Through a drug-inspired vision of the world rusting away, Jordan partakes of the Mexican alchemy outlined by Artaud, in which breakdown and burnout are the first stages of an eventual purification and regeneration.

            Just as there is a union of the opposing qualities of rust and purity in Jordan’s poem, other cards in this issue of Semina portray Mexico as either dangerous or seductive or both.  John Reed invokes the ancient Mexican sense of the macabre with a drawing of a ferocious, partially skeletalized torso alongside a horrific poem presided over by vultures. [See Fig. 16] Christopher MacLaine speaks in “Callejon García Villa Lorca” of the archetypal experience of Mexico as “a stone / flung into the otherness of time.” [See Fig. 17]  Notwithstanding his invocation of the Spaniard García Lorca in his title, MacLaine sounds more like the Mexican poet Octavio Paz when he portrays Mexico as a stone following an aberrant trajectory through history.  John Chance imagines his own death, impaled on “Mexican green bull horns / Growing out of the Aztec Earth,” in his poem “How I Died,” while John Hoffman offers a more peaceful image of the ocean “clos[ing] the break of land / Into its time-deep crystal.”  David Meltzer envisions the dead Pancho Villa, whose ear “hangs like a rotted flower, / its blood nourishing the flies & / a disfigured unknown cactus.”  In contrast, Michael McClure’s reverie about Mexico has a gentle quality, invoking “pastel / adobe houses.  Pink, Salmon, and Blue / piñatas and crinoline hems.”  Seemingly addressed to a lover, McClure’s poem opens up to the feminine side of the packet, in which Sor Juana, Mexico’s first poet (translated by Lamantia), asks whether it is worse to be the seducer or the seduced, the prostitute or her client.  Poet and filmmaker Ruth Weiss contrasts the “calendar-poster of saints” with “the open-legged girl [who] IS the / mother of your children,” in order to illustrate what she calls “the two-sided coin” of Mexico. [See Fig. 18] The feminine side of Mexico is rounded out by William Margolis in a sentimental depiction of “pious-shawled women / mourning poverty in the sun / impassively with their eyes.”  For the Semina cohort, Artaud’s Mexico is a place of exploration and escape, of breakdown and transformation, where the strait-laced reality of fifties America can be undone in a seductive embrace with otherness.
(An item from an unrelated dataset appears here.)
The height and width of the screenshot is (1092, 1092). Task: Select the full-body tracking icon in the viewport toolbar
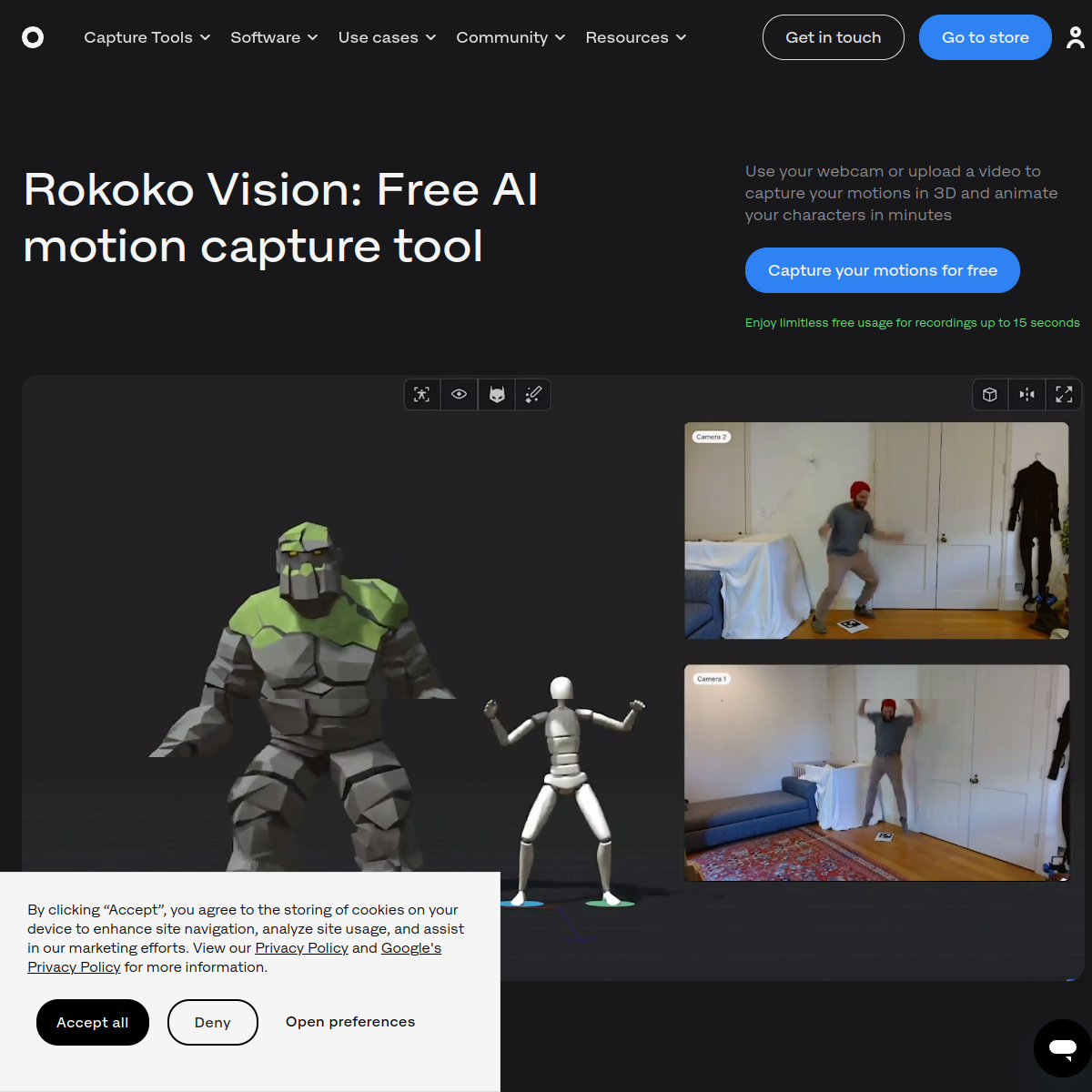[422, 394]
3.  Kabbalah and Robert Duncan’s Letters

“[I]n mystical traditions of Judaism, religion was passing into imagination.”—Robert Duncan

Artaud was one of a number of Surrealists, including René Daumal and Kurt Seligmann, who commandeered esoteric religious imagery for an assault upon the reign of rationality.  Author of an extensive History of Magic, Seligmann, like Artaud, made a profound impression upon Lamantia.  As a teenager in Los Angeles and New York, Lamantia had direct access to what he calls “the surrealist diaspora” of writers and artists who had fled Europe during World War II: “Surrealism was what brought me to what you call hermeticism. . . . The key for me was my weekly lunch with the painter-engraver Kurt Seligmann, who graciously allowed me to look at his many volumes of very early, amazing alchemical texts.  This was an unforgettable experience” (Meltzer, Beat, 137).  Alongside alchemy, another major strand in the Western hermetic tradition, Kabbalah (literally, “tradition” or “transmission”), the mystical wing of Judaism, also held an enormous fascination for the Surrealists.  When trying to understand how patterns repeated in the Mexican landscape have a mathematical regularity, a regularity imitated in the patterns of the Tarahumara rituals and dances, Artaud turns to Kabbalah for an explanation: “There is in the Kabbala a music of Numbers, and this music which reduces material chaos to its prime elements explains by a kind of grandiose mathematics how Nature orders and directs the birth of forms she brings forth out of chaos.  And all I beheld seemed to be governed by a Number” (Artaud, 71).  Kabbalah has become important to modern poets not only for its numerological magic but also because of the powerful, even cosmic, significance it accords to words.  As David Meltzer explains, “The Kabbalah, as much as poetry, is the study of and submission to the mysteries of the word.  The language used by Kabbalists is so intricately dimensional that it is almost impossible to fully convey the simultaneous levels of meaning revealed in the simplest of words.  It is said that one word is the seed of a particular universe, a system of interactions and realities as complex as the birth and death of a sun” (Meltzer, Garden, xiii). [See Fig. 19] The kabbalistic conception of a word as a cosmic seed is implicit in the term “Semina”—which explains in turn why poetry, with its insistence on the generative force of language, plays such a prominent part in Semina.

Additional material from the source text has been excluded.